Bible reading: Eclesiastes 7:2-4, 8-14 (NVI)
É melhor ir a uma casa onde há luto do que ir a uma casa onde há banquete, pois naquela se vê o fim de toda a humanidade, e os vivos devem tomar isso em consideração.
É melhor ter tristeza do que ter alegria, porque a tristeza no rosto pode melhorar o coração.
O coração do sábio está na casa onde há luto, mas o coração do tolo está na casa da alegria...
O fim de uma coisa é melhor do que o seu início; é melhor ter paciência do que ter orgulho.
Não se deixe levar rapidamente pela ira, pois a ira se aloja no íntimo dos tolos.
Não diga: “Por que os dias passados foram melhores do que os de hoje?” Pois não é sábio fazer esse tipo de pergunta.
A sabedoria, juntamente com uma herança, é proveitosa e tem vantagem para os que veem o sol.
Pois a sabedoria protege tanto quanto o dinheiro protege, mas a vantagem do conhecimento é esta: a sabedoria preserva a vida de quem a possui.
Considere o que Deus fez: Quem pode endireitar o que ele fez torto?
Nos dias bons, seja feliz; mas nos dias maus, reflita: Deus fez tanto uns como outros, para que o homem nada descubra acerca do seu futuro.
Observation questions
- Segundo o texto, por que é melhor ir a uma casa de luto do que a uma festa? Que verdade sobre a vida humana isso revela?

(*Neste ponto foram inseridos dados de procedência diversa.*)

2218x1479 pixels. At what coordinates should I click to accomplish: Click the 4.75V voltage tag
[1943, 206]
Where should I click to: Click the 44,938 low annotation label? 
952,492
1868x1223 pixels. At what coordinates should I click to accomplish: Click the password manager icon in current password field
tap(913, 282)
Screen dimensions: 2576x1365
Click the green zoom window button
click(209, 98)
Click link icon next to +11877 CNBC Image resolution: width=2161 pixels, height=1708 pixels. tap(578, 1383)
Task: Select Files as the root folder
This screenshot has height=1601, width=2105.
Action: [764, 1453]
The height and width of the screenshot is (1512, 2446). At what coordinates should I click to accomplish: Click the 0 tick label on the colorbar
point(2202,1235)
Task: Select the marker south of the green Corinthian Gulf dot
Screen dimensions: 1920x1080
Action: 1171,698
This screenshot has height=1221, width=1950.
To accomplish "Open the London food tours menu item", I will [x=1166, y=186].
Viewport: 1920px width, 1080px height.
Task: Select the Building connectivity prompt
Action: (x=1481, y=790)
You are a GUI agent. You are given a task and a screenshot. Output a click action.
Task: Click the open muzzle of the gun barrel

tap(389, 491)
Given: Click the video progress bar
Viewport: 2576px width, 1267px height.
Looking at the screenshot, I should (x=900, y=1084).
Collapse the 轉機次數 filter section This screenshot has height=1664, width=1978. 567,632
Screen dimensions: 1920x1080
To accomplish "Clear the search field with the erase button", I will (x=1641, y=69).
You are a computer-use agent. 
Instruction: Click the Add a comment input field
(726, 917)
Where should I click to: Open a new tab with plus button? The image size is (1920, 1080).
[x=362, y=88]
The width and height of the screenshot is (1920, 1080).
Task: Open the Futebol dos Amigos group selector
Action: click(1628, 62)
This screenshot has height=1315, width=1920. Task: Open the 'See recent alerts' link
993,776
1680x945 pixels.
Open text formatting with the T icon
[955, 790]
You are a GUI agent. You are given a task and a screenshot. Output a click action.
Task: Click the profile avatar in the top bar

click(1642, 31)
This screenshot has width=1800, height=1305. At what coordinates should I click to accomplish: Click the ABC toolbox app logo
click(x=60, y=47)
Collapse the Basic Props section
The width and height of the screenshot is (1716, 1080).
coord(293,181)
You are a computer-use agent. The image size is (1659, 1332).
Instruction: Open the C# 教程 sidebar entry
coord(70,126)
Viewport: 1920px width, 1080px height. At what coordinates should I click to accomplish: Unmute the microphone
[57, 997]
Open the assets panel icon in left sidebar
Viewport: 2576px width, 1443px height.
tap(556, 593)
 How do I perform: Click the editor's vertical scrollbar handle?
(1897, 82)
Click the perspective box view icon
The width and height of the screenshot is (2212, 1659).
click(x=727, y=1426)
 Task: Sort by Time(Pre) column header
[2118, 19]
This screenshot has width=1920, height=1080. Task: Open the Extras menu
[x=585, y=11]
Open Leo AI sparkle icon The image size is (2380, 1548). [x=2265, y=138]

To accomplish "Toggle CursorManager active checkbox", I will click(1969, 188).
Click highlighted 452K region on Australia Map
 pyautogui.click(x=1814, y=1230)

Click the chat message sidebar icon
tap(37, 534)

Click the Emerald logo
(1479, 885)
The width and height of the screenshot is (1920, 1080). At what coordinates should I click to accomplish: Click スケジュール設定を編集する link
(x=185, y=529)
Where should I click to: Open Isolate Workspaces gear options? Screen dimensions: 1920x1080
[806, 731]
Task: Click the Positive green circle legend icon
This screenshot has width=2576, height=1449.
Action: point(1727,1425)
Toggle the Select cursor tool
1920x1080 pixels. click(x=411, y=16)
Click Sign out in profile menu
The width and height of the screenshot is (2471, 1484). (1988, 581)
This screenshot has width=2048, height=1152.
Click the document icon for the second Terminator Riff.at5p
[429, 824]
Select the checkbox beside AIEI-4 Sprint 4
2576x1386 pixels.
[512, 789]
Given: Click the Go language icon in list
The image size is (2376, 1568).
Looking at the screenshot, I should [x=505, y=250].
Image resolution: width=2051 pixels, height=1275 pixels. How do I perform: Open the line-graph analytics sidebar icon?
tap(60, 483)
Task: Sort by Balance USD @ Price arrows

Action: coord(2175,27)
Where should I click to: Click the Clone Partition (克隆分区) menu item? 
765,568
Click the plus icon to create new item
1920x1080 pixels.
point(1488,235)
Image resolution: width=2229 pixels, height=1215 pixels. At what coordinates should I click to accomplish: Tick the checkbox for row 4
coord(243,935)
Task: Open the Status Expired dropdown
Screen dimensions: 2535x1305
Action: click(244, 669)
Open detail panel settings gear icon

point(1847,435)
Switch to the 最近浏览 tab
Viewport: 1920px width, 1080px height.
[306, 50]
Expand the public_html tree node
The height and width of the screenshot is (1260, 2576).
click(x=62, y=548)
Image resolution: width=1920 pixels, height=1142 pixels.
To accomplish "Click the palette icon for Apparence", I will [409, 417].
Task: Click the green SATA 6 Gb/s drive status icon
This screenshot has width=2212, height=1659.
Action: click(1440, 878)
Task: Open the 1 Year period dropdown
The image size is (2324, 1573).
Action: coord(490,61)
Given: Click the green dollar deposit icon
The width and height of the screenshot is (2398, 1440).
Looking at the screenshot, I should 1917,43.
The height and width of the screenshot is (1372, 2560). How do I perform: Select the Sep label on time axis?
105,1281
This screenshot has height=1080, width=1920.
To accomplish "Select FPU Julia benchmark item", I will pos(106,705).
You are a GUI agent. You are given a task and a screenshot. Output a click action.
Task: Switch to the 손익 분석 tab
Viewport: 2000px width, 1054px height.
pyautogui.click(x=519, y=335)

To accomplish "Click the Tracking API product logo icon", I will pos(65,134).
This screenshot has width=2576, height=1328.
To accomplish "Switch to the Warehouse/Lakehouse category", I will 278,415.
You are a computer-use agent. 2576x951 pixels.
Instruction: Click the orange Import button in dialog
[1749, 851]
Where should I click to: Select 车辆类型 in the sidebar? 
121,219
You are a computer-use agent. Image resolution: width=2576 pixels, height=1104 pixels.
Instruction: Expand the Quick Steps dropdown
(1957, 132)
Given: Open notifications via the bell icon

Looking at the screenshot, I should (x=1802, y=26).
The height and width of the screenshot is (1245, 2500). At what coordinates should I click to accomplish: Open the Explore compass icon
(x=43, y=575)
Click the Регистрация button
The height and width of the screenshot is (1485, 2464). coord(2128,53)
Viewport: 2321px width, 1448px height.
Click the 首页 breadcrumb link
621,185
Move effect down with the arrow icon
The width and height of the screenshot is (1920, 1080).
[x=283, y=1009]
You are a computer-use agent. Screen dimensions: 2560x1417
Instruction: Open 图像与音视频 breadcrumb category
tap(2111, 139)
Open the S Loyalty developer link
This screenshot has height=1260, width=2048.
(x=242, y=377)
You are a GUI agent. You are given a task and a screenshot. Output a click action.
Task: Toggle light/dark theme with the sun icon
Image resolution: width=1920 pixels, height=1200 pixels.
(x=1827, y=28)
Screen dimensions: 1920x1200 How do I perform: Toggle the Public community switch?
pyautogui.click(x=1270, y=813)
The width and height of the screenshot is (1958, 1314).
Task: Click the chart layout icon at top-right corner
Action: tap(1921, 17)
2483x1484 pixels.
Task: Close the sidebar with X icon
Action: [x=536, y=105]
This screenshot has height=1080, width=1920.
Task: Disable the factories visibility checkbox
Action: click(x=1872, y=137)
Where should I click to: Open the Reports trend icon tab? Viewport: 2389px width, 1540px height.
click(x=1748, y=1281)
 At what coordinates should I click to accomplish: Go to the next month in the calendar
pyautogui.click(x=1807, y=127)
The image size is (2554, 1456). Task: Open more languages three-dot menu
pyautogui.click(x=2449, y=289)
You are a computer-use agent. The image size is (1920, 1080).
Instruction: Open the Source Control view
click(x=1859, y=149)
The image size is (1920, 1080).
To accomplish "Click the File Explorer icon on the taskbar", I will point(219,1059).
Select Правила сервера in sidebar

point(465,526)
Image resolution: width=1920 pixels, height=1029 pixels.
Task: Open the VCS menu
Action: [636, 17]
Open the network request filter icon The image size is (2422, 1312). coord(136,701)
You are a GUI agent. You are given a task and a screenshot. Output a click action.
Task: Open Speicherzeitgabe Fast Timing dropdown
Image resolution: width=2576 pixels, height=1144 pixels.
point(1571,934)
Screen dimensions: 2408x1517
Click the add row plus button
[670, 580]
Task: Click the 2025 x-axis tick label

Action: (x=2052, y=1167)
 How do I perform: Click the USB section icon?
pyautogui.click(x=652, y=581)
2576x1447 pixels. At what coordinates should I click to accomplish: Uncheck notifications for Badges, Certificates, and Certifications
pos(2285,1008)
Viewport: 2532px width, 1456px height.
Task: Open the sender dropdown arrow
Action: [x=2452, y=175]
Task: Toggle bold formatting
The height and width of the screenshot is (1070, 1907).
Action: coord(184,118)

- Que contraste o autor faz entre o coração do sábio e o coração do tolo, e onde cada um se encontra?
- Que instrução é dada sobre como encarar os "dias maus" e qual é a razão final para isso?
Interpretation questions
- O texto sugere que a tristeza pode "melhorar o coração" (v. 3). De que maneira um momento de luto ou dificuldade pode trazer um benefício que a alegria constante não traz?
- A pergunta "Por que os dias passados foram melhores do que os de hoje?" é considerada insensata. Por que viver com essa mentalidade de que o passado era sempre melhor é um problema?
- O versículo 14 diz que Deus fez tanto os dias bons quanto os maus. Como essa verdade sobre a soberania de Deus pode mudar a maneira como uma pessoa responde ao sofrimento?
Application questions
- A mentalidade comum é a de que "segundo lugar é derrota" e que o sucesso é o único sinal da bênção de Deus [09:51]. Como essa visão se choca com a mensagem de Eclesiastes de que até os dias maus vêm de Deus? Que área da sua vida precisa ser realinhada com esta verdade?
- O sermão falou sobre trocar o "odre velho" da busca por gratificação instantânea e sucesso [20:27] por uma postura de dependência. Que práticas concretas (ex.: tempo de silêncio, desintoxicação digital [17:46]) podem ajudá-lo a fugir da "dopamina rápida" e cultivar um coração que encontra contentamento em Deus, independentemente das circunstâncias?
- Como a história de Jó, que adorou a Deus em meio à perda total [42:04], desafia a ideia de que nossa fidelidade a Deus deve ser recompensada com uma vida livre de problemas? Há alguma situação atual em sua vida onde você está lutando para adorar, e não apenas para questionar?
- O apóstolo Paulo orou repetidamente por um "espinho na carne" e, em vez de cura, recebeu a graça suficiente [46:09]. Como você lida com orações não respondidas? Você tende a desistir, ficar amargurado ou, como Paulo, aprender a depender da força de Deus em sua fraqueza?
- O convite final é para "abraçar a vida como ela é" [53:57], confiando que todos os dias pertencem ao Senhor. O que significa, pragmaticamente, viver o presente com confiança, seja em um dia bom ou em um dia de luto? Como essa confiança se manifesta em suas ações e atitudes?